Car voyez-vous, l’intérieur d’un bateau recèle des possibilités intéressantes et bien plus variées que les différentes pièces d’un appartement. Notre lit breton à l’arrière, dénommé « cabine du pacha », a un plafond très bas. Certaines postures sont donc difficiles au risque de se casser le dos, voire techniquement impossibles, mais d’autres prennent une vigueur inconcevable dans les grands espaces. Le carré ouvre toutes les options d’un bon canapé d’angle, solidité en plus, car tout est prévu pour supporter les plus vigoureuses tempêtes. Même chose pour la cuisine, donc : les appuis divers d’une cuisine et la solidité en prime. L’échelle de descente offre des gradations de hauteur qu’une gamme de tabourets instables ne pourraient pas assurer, avec presque autant de piment. La coursive, par son étroitesse, invite au corps à corps à chaque fois qu’on s’y croise. Et ainsi de suite, avec un peu d’imagination ….. Comment appellerait-on le livre des positions sexuelles à bord des voiliers ? L’Abécédaire de l’Amour en Mer, peut-être ? A comme Ardent (1), B comme Bite d’amarrage, C comme Cordes, ou Chatte (2)… L comme Libre Pratique (3), M comme Mouiller (4), O comme Obeïr (5), S comme Slip(6) ou bien comme Suceuse (7) …. Un best seller, sans aucun doute.

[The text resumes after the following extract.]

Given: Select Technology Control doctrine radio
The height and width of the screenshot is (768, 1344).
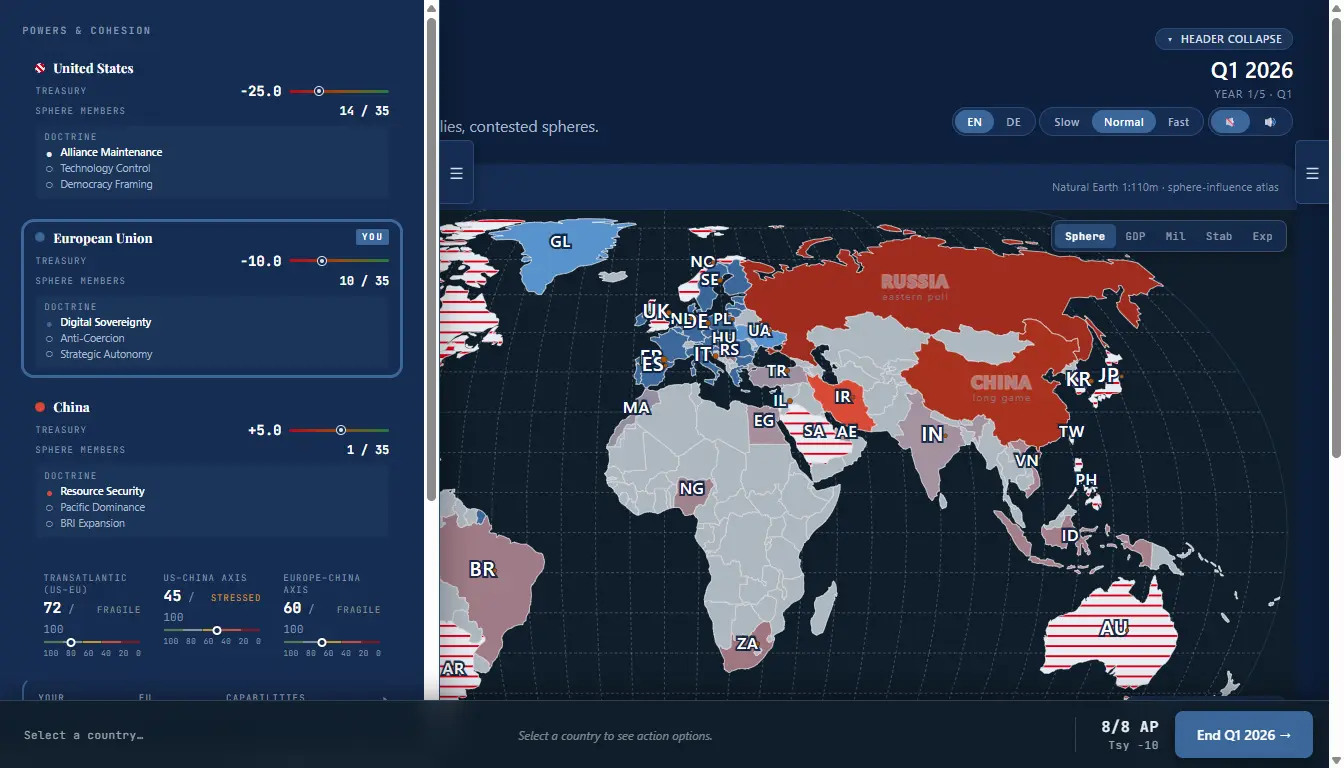Looking at the screenshot, I should 105,168.
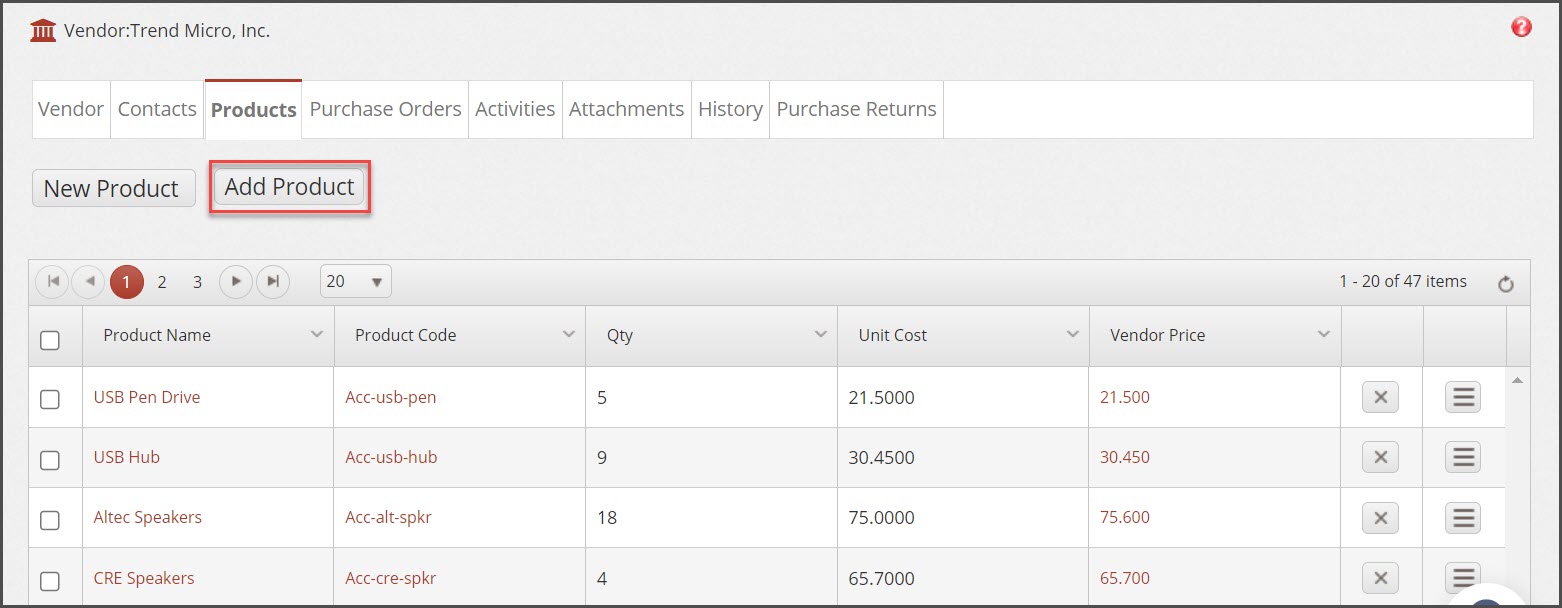
Task: Go to first page of product list
Action: pos(52,282)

(1) Ardent : Un navire est ardent lorsqu'il tend de lui-même à se rapprocher du lit du vent. C'est le contraire du mou.
(2) Chatte : Grappin à patte sans oreilles dont on se sert pour draguer les câbles ou les objets tombés à la mer.
(3) Libre pratique : Permission donnée par les autorités sanitaires d'un port à un navire de communiquer librement avec la terre.
(4) Mouiller : Jeter l'ancre.
(5) Obéir : Un navire obéit bien à la barre quand il en sent rapidement l'action.
(6) Slip : Plan incliné destiné à mettre à l'eau ou à haler à terre de petits bâtiments au moyen d'un chariot sur rails.
(7) Suceuse : Drague travaillant par succion du fond
Bonsoir les skoliens,
Il y a des soirs ou j’aimerai m’appeler corps Mort.
Juste pour entendre chuchoter l’amour.
(Pas par obsession ou « voyeuriste » juste parce que l’Amour se perd...).
XY
Rédigé par : XY | 03 mars 2012 à 20:31
Ben oui, une femme dans chaque bateau, quoi !
Astuce : Éviter d'entrer en relation prof / élève avec sa chérie à propos de la voile, pour préserver la libido.